Das Gebiet liegt zwischen den Flüssen Pruth im Westen und Dnjestr im Osten. Im Süden ist es vom Schwarzen Meer begrenzt. Der Landschaftscharakter ist im Süden hügelig-wellig und baumfrei, im Norden mit den Ausläufern der Karpaten wald- und gebirgsreicher. Alle Flüsse fließen bei geringem Gefälle in südöstliche Richtung und münden ins Schwarze Meer. Im Sommer fallen die kleinen (Steppen-)Flüsse fast trocken.
Klima
Das Klima des Gebietes ist kontinental, mit trockenheißen Sommern und kalten Wintern. Im Süden herrscht ein Steppenklima mit geringen Niederschlägen (300 mm), was zu Missernten in der Landwirtschaft führen kann. Im Norden sind 600 mm Niederschlag üblich.
Landwirtschaft
Bessarabien war eine von Wein-, Mais- und Obstanbau geprägte Landschaft mit fruchtbarem Ackerboden. Der größte Teil Bessarabiens lag auf fruchbarem Schwarzerdeboden, der bis zu 5 m dicke Schichten bildete.
Geschichte
Frühzeit und Mittelalter
Das älteste Volk auf bessarabischem Gebiet waren die Skythen im 6. Jahrhundert v. Chr. Noch in vorchristlicher Zeit gründeten auch Griechen und Phönizier Kolonien an der Schwarzmeerküste. Ab dem 1. Jahrhundert v. Chr. war Bessarabien Teil des Reiches Dacia. Im 1. Jahrhundert eroberte das Römische Reich Teile des Landes. Ihm wird die Sicherung des Landes durch den Trajanwall zugeschrieben. In der Völkerwanderungszeit zwischen dem 3.-11. Jahrhundert war Bessarabien Durchzugsgebiet von Wandervölkern, darunter Goten, Hunnen, Awaren, Madjaren. Im 13. Jahrhundert ließen sich Tartaren der Goldenen Horde am nördlichen Schwarzmeer nieder. Im Einflussbereich des Osmanischen Reichs war Bessarabien größtenteils zwischen dem 14. und 18. Jahrhundert.

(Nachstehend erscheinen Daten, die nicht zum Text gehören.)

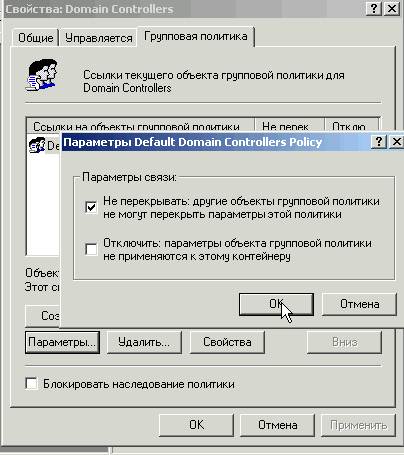The height and width of the screenshot is (455, 404).
Task: Click help question mark in Свойства title bar
Action: [374, 8]
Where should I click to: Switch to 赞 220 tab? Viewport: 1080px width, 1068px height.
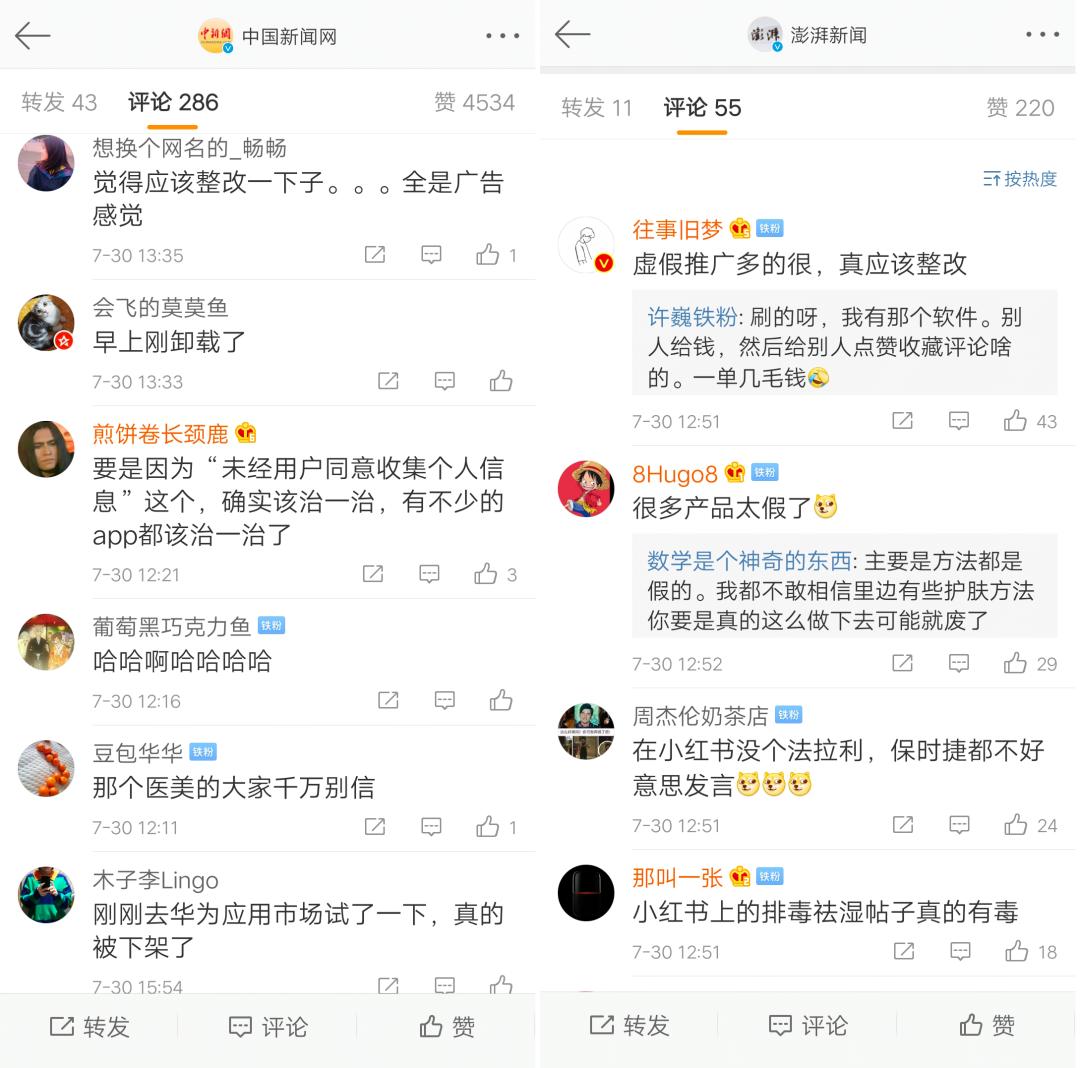1020,108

Im Mittelalter waren verschiedene walachische und moldauische Fürsten, darunter Negru Vodä Basarab und Ladislas Basarab, recht einflussreich. Sie beherrschten im 13. und 14. Jahrhundert rund 150 Jahre lang das Gebiet. Kontakte unterhielten sie mit der Kiewer Rus, mit Ungarn und Polen.
Russische Kolonisierung ab 1812
Noch zum Osmanischen Reich gehörend wurde Bessarabien im dritten Türkenkrieg zwischen 1806-1812 von Truppen des russischen Zaren Alexander I. erobert. Beim Friedensschluss von Bukarest 1812 bekam Russland das Land zugesprochen. In dem ostmoldauischen Gebiet errichtete man das Gouvernement Bessarabien, das kleinste des Zarenreichs. Hauptstadt wurde das mittelbessarabische Kischinew (Chişinău).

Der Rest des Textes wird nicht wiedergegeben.